Teks Sumber:
>>>>
Scroll untuk baca artikel
EkonomiNasional

Ini Harga Asli BBM, LPG, Listrik, dan Pupuk: Jika Tak Disubsidi, Bisa Bikin Dompet Ambruk

×

Ini Harga Asli BBM, LPG, Listrik, dan Pupuk: Jika Tak Disubsidi, Bisa Bikin Dompet Ambruk

Sebarkan artikel ini
Menteri Keuangan Purbaya Yudhi Sadewa

JAKARTA – Menteri Keuangan Purbaya Yudhi Sadewa akhirnya buka kartu. Dalam rapat kerja dengan Komisi XI DPR RI, Selasa (30/9/2025), ia membongkar harga asli berbagai komoditas energi dan non energi.

Ternyata, harga yang dibayar masyarakat selama ini jauh lebih murah dari harga keekonomian—karena disubsidi APBN. Bahasa gampangnya, rakyat masih bisa bernapas bukan karena harga murah, tapi karena negara yang tekor.

GESER UNTUK BACA BERITA
GESER UNTUK BACA BERITA

“Selama ini pemerintah menanggung selisih antara harga keekonomian dan harga yang dibayar masyarakat melalui subsidi dan kompensasi,” kata Purbaya.

Contoh pertama: solar. Harga aslinya Rp 11.950/liter. Tapi masyarakat hanya bayar Rp 6.800/liter. Sisanya Rp 5.150/liter dibayarkan APBN. Artinya, setiap kali isi solar, sebenarnya negara ikut nombok.

Pertalite juga sama. Harga keekonomiannya Rp 11.700/liter, tapi rakyat hanya keluar Rp 10.000. APBN menanggung Rp 1.700/liter atau sekitar 15%. Jadi kalau ada yang ngedumel “Pertalite mahal”, coba bayangkan kalau bayar full harga asli mungkin motor bukan lagi pakai BBM, tapi dorongan doa.

Minyak Tanah dan LPG 3 Kg: Tabung Gas Rasa Donasi Negara

Minyak tanah masih dapat subsidi jumbo. Harga aslinya Rp 11.150/liter, rakyat cuma bayar Rp 2.500. Artinya, 78% harga ditanggung negara. Ini mirip promo “beli satu bayar seperempat, sisanya sponsor pemerintah.”

Lalu LPG 3 kg, si tabung melon hijau kesayangan emak-emak. Harga aslinya Rp 42.750/tabung. Masyarakat hanya bayar Rp 12.750. Artinya, Rp 30.000/tabung ditanggung negara. Jadi tiap kali beli gas, sebenarnya bukan cuma isi dapur yang meledak, tapi juga anggaran negara yang kepanasan.

Listrik: Tarip Rakyat Diskon ala PLN, Tagihan Ditutup APBN

Rumah tangga 900 VA subsidi: harga aslinya Rp 1.800/kWh. Rakyat cuma bayar Rp 600/kWh. Sisanya Rp 1.200 ditutup negara (alias 67% harga).
<<<<
Perintah 1:
Salin persis bagian artikel tentang subsidi di atas, mulai dari "Pertalite juga sama." terus sampai "negara yang kepanasan.".
Perintah 2:
Apakah tiap pernyataan berikut sesuai dengan artikel tentang harga asli BBM, LPG, listrik, dan pupuk di atas? Jawab ya atau tidak untuk masing-masing, disertai kutipan persis dari artikel yang menentukannya.
(a) Masyarakat membayar solar Rp 6.800 per liter.
(b) Harga keekonomian Pertalite adalah Rp 10.000 per liter.
(c) Negara menanggung Rp 30.000 untuk setiap tabung LPG 3 kg.
Perintah 3:
Teruskan artikel tentang harga asli BBM, LPG, listrik, dan pupuk di atas, mulai setelah kalimat terakhirnya.
Item-item berikut sama sekali tidak berperan di sini.

Cuplikan Data:
>>>>
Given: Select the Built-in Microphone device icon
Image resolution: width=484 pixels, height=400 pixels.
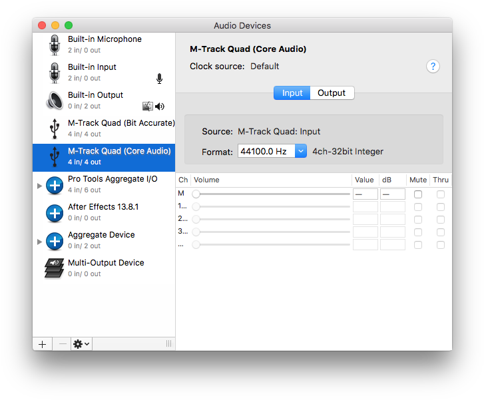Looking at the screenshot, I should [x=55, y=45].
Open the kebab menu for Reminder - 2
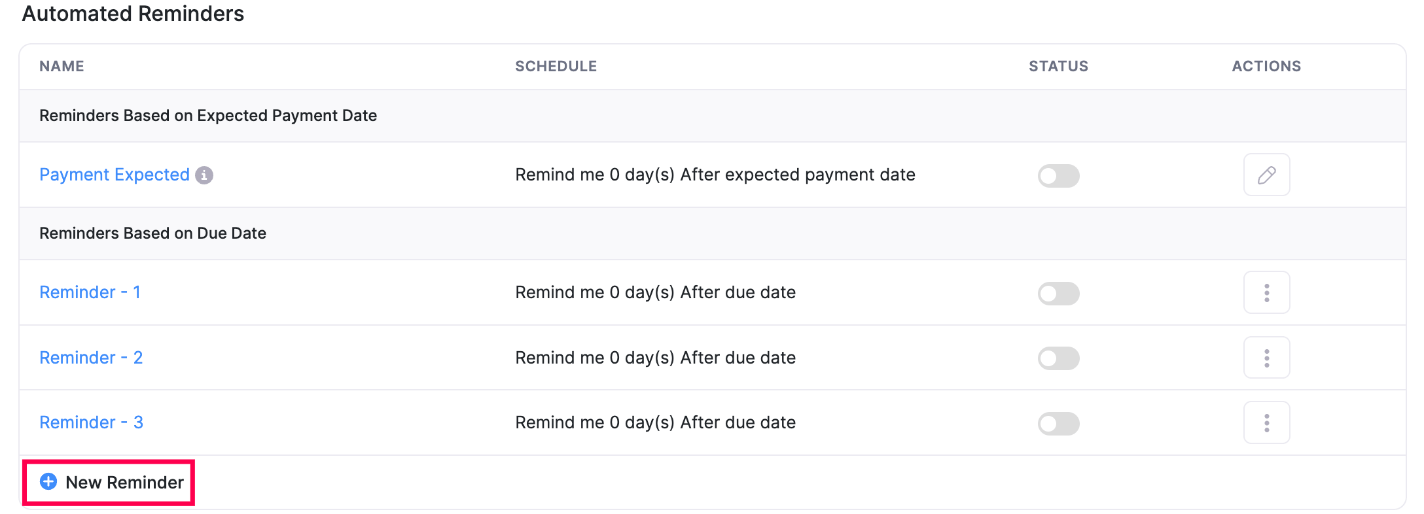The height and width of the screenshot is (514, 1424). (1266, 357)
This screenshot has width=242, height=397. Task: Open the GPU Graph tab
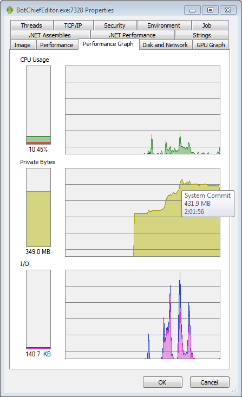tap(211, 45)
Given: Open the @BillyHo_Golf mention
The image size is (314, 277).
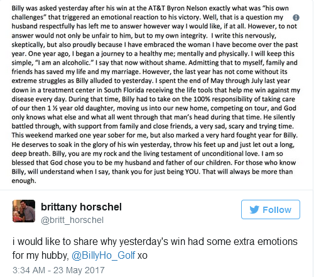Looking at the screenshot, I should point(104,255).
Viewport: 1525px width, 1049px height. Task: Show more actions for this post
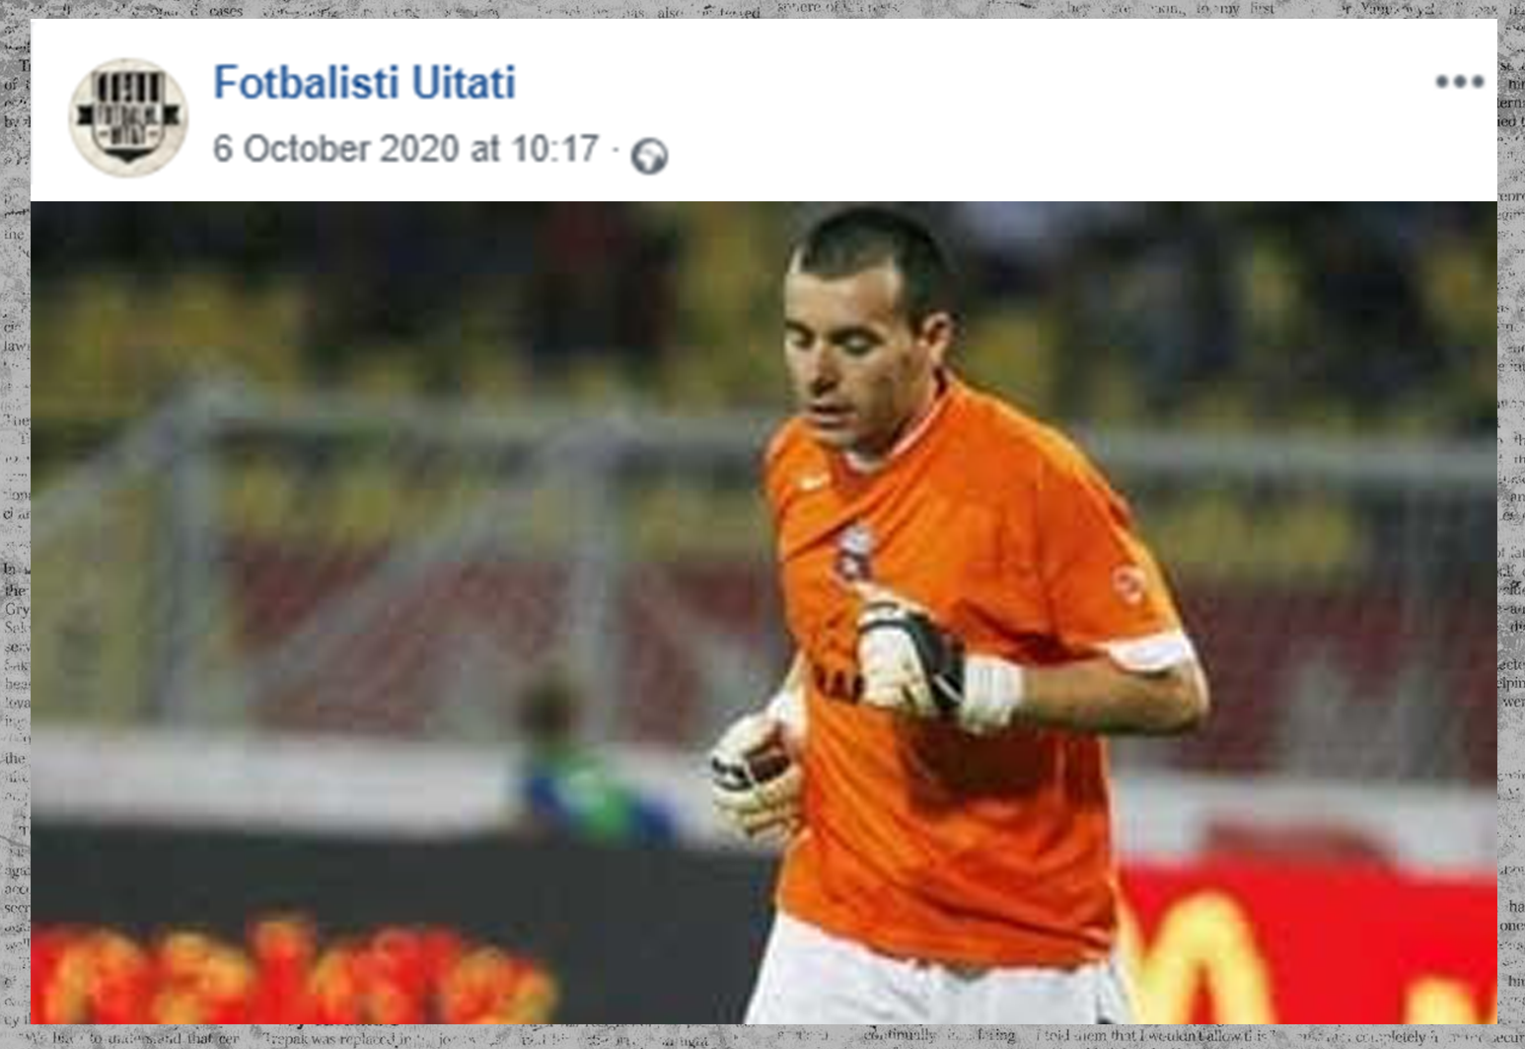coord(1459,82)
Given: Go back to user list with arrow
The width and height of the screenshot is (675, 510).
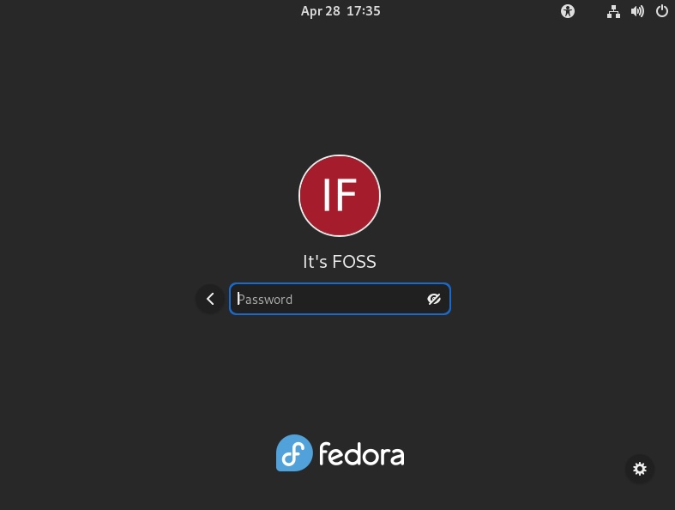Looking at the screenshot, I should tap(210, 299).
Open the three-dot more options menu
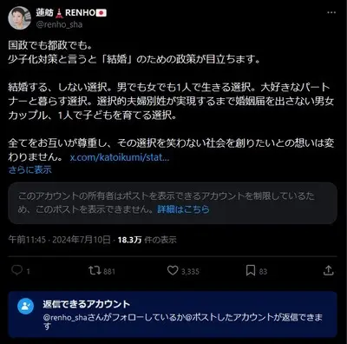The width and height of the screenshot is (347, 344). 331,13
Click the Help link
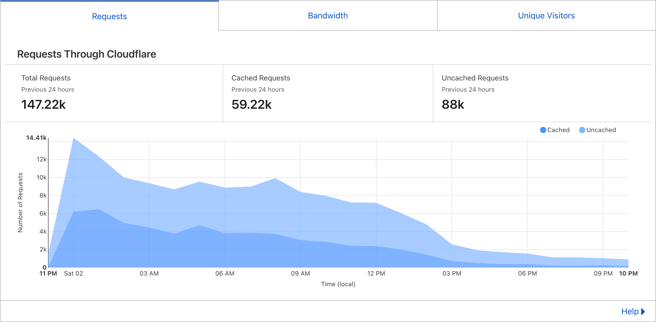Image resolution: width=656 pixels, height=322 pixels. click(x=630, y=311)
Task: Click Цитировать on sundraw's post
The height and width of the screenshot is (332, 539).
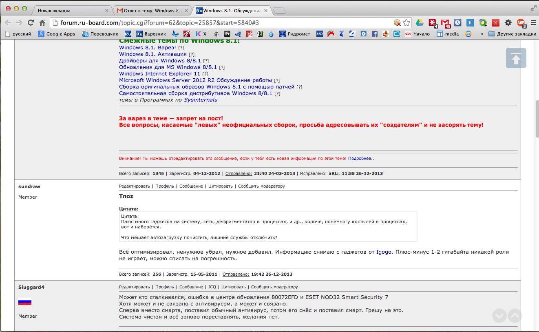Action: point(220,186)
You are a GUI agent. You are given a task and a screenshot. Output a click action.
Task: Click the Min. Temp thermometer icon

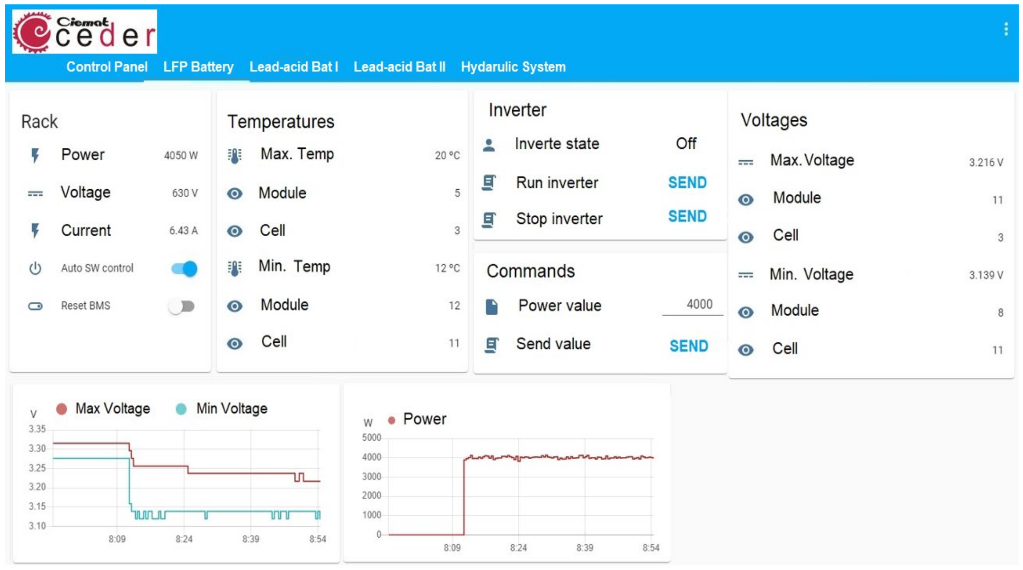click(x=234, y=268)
<<<<
>>>>
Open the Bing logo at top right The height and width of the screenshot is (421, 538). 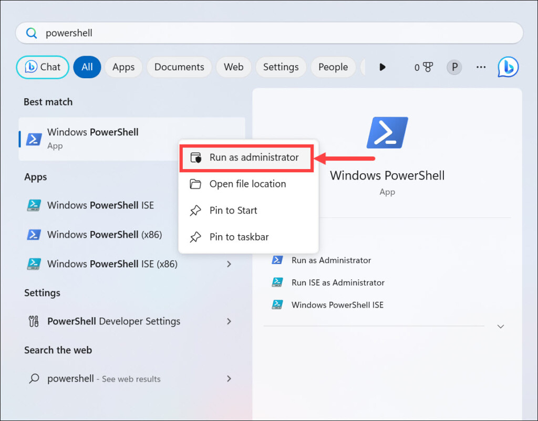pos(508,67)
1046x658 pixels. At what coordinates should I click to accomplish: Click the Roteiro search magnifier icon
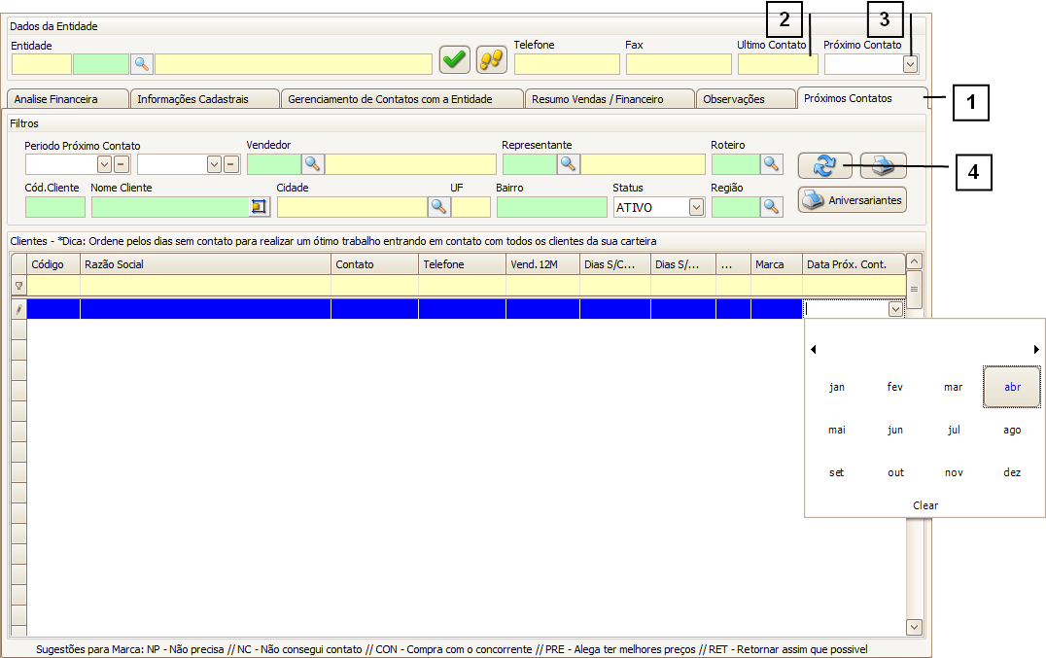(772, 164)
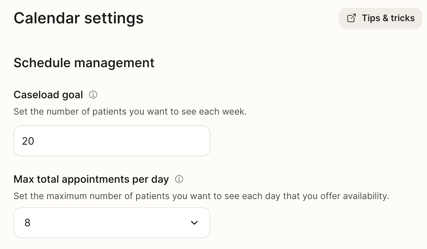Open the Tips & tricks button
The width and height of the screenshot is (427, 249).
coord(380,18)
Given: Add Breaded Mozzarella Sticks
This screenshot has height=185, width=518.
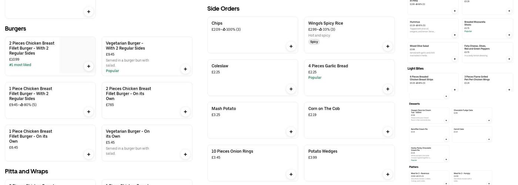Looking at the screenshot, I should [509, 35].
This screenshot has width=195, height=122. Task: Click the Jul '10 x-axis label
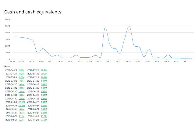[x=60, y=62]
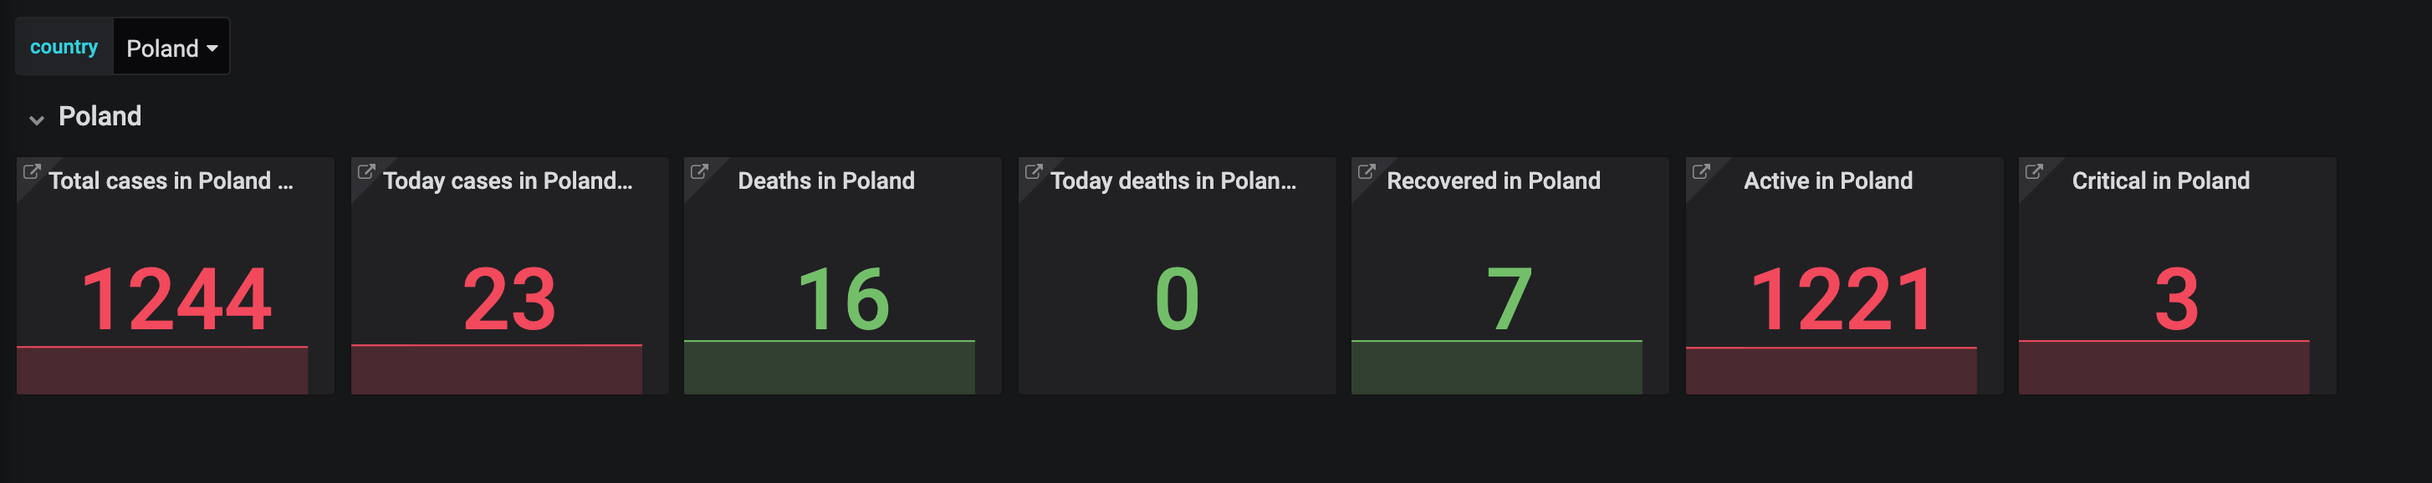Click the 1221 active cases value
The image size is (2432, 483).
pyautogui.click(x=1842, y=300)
<<<<
Jawaban Tugas 1:
Pertalite juga sama. Harga keekonomiannya Rp 11.700/liter, tapi rakyat hanya keluar Rp 10.000. APBN menanggung Rp 1.700/liter atau sekitar 15%. Jadi kalau ada yang ngedumel “Pertalite mahal”, coba bayangkan kalau bayar full harga asli mungkin motor bukan lagi pakai BBM, tapi dorongan doa.

Minyak Tanah dan LPG 3 Kg: Tabung Gas Rasa Donasi Negara

Minyak tanah masih dapat subsidi jumbo. Harga aslinya Rp 11.150/liter, rakyat cuma bayar Rp 2.500. Artinya, 78% harga ditanggung negara. Ini mirip promo “beli satu bayar seperempat, sisanya sponsor pemerintah.”

Lalu LPG 3 kg, si tabung melon hijau kesayangan emak-emak. Harga aslinya Rp 42.750/tabung. Masyarakat hanya bayar Rp 12.750. Artinya, Rp 30.000/tabung ditanggung negara. Jadi tiap kali beli gas, sebenarnya bukan cuma isi dapur yang meledak, tapi juga anggaran negara yang kepanasan.

Jawaban Tugas 2:
(a) Ya: "Tapi masyarakat hanya bayar Rp 6.800/liter."
(b) Tidak: "Harga keekonomiannya Rp 11.700/liter, tapi rakyat hanya keluar Rp 10.000."
(c) Ya: "Artinya, Rp 30.000/tabung ditanggung negara."

Jawaban Tugas 3:
Bahkan untuk 900 VA non-subsidi, rakyat tetap “dimanjakan”. Harga asli Rp 1.800/kWh, tapi yang dibayar hanya Rp 1.400/kWh. Selisih Rp 400 masih ditanggung APBN. Jadi, bahkan listrik non-subsidi pun sebenarnya masih ada “susu negara” yang mengalir di balik stop kontak.

Pupuk: Tanaman Pun Hidup dari Subsidi

Beralih ke sektor pangan. Pupuk urea seharusnya Rp 5.558/kg. Tapi petani cuma bayar Rp 2.250/kg. Artinya Rp 3.308 ditanggung negara (59%).

Pupuk NPK bahkan lebih dramatis. Harga asli Rp 10.791/kg. Rakyat hanya bayar Rp 2.300/kg. Jadi 78% harga pupuk digelontorkan APBN. Bisa dibilang, padi, jagung, dan sayur di sawah itu tumbuh lebih subur karena dipupuk oleh keringat fiskal.

Melihat angka-angka itu, jelas satu hal: kalau subsidi dicabut, harga BBM, LPG, listrik, dan pupuk bisa bikin rakyat pingsan berjamaah. Tapi di sisi lain, APBN juga megap-megap tiap liter, tiap tabung, tiap kilo pupuk adalah beban yang digendong negara.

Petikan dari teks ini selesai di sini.